Regular readers know I’m a fool for chart patterns in general and RSI chart patterns in particular. But, that’s a solid channel that’s withstood some pretty nasty headlines. And, as we’ll see below, it is exactly parallel to the channel that guided the Dec 2011 to May 2012 ramp. We’ll see if we can find some corroborating evidence to guide our forecast.
continued…As I wrote earlier today, we finally tagged the fan line from 2007 today. It’s marked as the red, dashed line above. While it doesn’t necessarily signal a major downturn, we should expect at least a reaction here.
Next, there’s the harmonic picture. SPX recently reached the Fibonacci .886 retracement of the 1422-1266 plunge — a Bat Pattern — at 1404. This was also the exact target of the recent inverse H&S pattern. We seen plenty of dithering over the 7 days since, but no real reaction just yet.
Harmonic patterns overshoot (and undershoot) all the time, so today’s 1410 high still represents part of the target range — especially when there’s another important target (the fan line) in such close proximity.
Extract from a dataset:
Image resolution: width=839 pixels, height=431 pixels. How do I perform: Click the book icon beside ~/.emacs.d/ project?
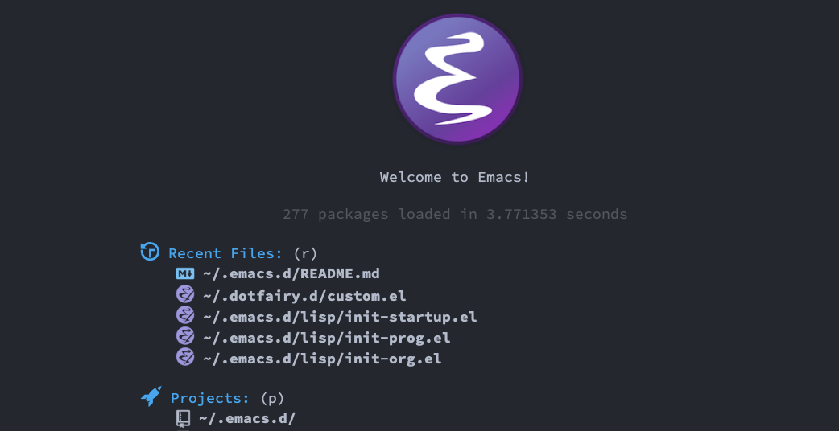183,419
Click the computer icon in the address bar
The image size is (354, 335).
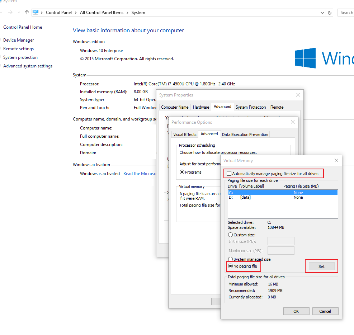click(36, 12)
SPX also reached the neckline of the previous H&S pattern today, shown above as the white dashed line. As such, the action since early May could be viewed as a big, somewhat complex back test.
I wrote about this on May 4 [see: Random Walk, my A$$] and several times since, thinking it would eventually be back tested after we came back from the June lows. But, I expected the rebound would be as swift as the plunge — never envisioning the whipsawing back and forth of the past nine weeks [see: On Track.] It was this churning that was primarily responsible for the analog finally failing after working so well for two months.
The last issue we’ll examine is the RSI chart. Rising wedges often break down at the .618 mark (in terms of time from inception to apex.) Wedges that surpass this mark typically break down at another harmonic milestone such as the .786 or .886.
Applying a Fibonacci time ratio grid to the RSI shows that the peaks have by and large fallen on important Fibonacci levels. Up until the end of July, each subsequent drop landed on a trend line (TL # 7) parallel to the upper bound (TL # 3) of the rising wedge.
On August 2, it tagged the lower bound of the wedge (TL #5) instead. If the harmonic pattern holds, we should see another tag of TL #3 on or about Aug 22 (the .886 Fib) — likely meaning another tag on TL #5 in the interim. The alternative case is a drop to TL #7 to continue the channel formed between TL #3 and #7.
The lesser drop probably equates to 1380 or so, a tag of the last fan line from 1422 (the thin purple lines.) The greater drop probably takes SPX down to the lower channel bound — currently at 1366. The complicating factor is that Friday is OPEX — which would typically prevent a large drop.
We’ll watch how the next few days unfold, and try to flesh this out a little more tomorrow. If the forecast fails, we’ll know soon enough. I’m prepared to pull the plug on my short position if SPX exceeds 1415 or so.
But, I don’t think it will. The thin red TL from Feb 9 should help keep any further ramps in check — at least for the time being.